A RTP1 apresentou outro documentário sobre o 25 de Abril, realizado este ano. Trabalho de pouco orçamento, "Aquele Abril" é fraco tecnicamente, com uma captação de som desastrosa e um grafismo de Feira da Ladra. A ideia de "Aquele Abril" foi a de levar um grupo de jovens (da Carlucci American International School of Lisbon? O que é isso?) a lugares míticos de 74 na companhia de Mário Soares: Caxias, Largo do Carmo, beira-rio (simbolizando o exílio) e Santa Apolónia. Nos intervalos das lições, minidepoimentos dos jovens dizem o que é para eles a democracia, etc., sob uns grafismos horrorosos. Apetece dizer: não foi para termos um serviço público de TV tão tosco que fizemos o 25 de Abril!

Experiente comunicador, Soares está à vontade nos relatos aos jovens e no "fair-play" com que responde a perguntas decoradas pelos jovenzinhos na véspera, quem sabe se na Escola Carlucci. O teledocumentário foi feito para ter esta forma: jovens nascidos depois de 1974 ouvem o pai da pátria em lugares simbólicos. Mas porque foi o documentário feito assim e não doutra forma? A resposta está no próprio documentário: Soares esteve preso em Caxias, esteve no exílio, apoiou o 25 de Abril e chegou a Santa Apolónia. Daí que todas as intervenções de Soares se tenham centrado na primeira pessoa. Este é o percurso narrativo, não do 25 de Abril, mas de Mário Soares.

O teledocumentário não acaba no Largo do Carmo ou no 1º de Maio, acaba com a chegada heróica de Soares a Portugal, em Santa Apolónia, como Lenin regressando da Suíça em 1917. "Aquele Abril" é um outro Abril, o de Soares. A identificação do 25 de Abril com a figura tutelar do PS, e uma das figuras tutelares da democracia, é evidente em todo o teledocumentário e fica expressa até nos detalhes. Quando termina a conversa à beira-mar, centrada no exílio de Soares, a câmara mostra uma dessas tábuas que as ondas do mar devolvem à costa. Nela estava escrita a palavra "voltarei". O singular, uma vez mais. Não "nós, exilados, voltaremos", mas "eu, Soares, voltarei". O teledocumentário tinha de terminar em Santa Apolónia.

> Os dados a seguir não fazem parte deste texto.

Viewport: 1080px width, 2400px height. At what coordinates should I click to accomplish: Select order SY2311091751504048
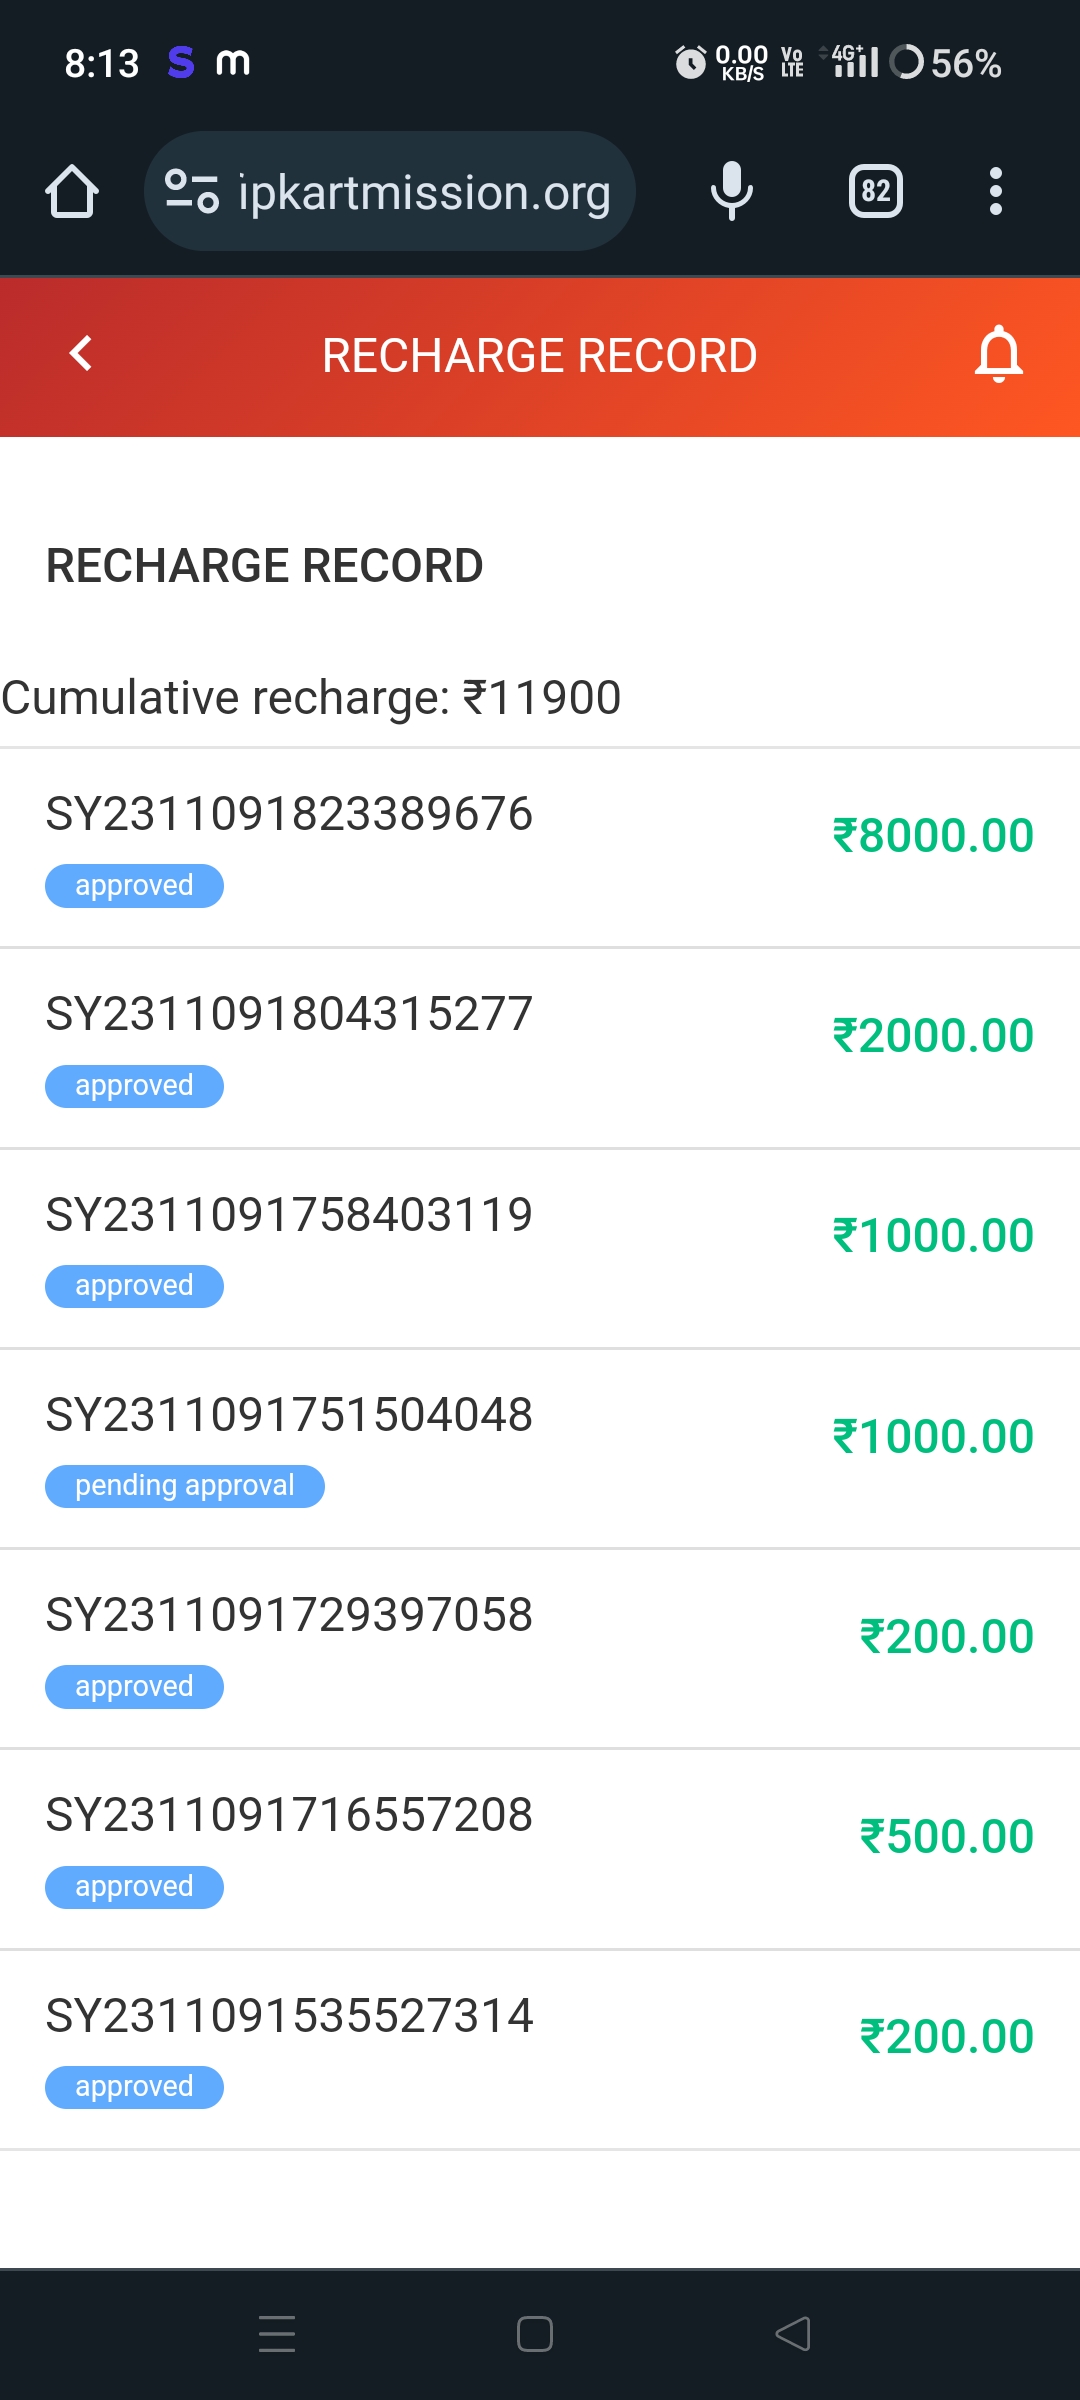click(289, 1415)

Tal como "Um Outro País" criava a ilusão de que o "verdadeiro" 25 de Abril foi o PREC (e não o próprio 25 de Abril!), este novo teledocumentário da RTP diz que o 25 de Abril é Mário Soares. Ora nem isso é verdade nem o mito dicotómico Soares/democracia precisa de ser acrescentado.

Pode ser que um dia ainda se faça um documentário que mostre um outro 25 de Abril, com a sua "liberdade descarada" de todos os portugueses.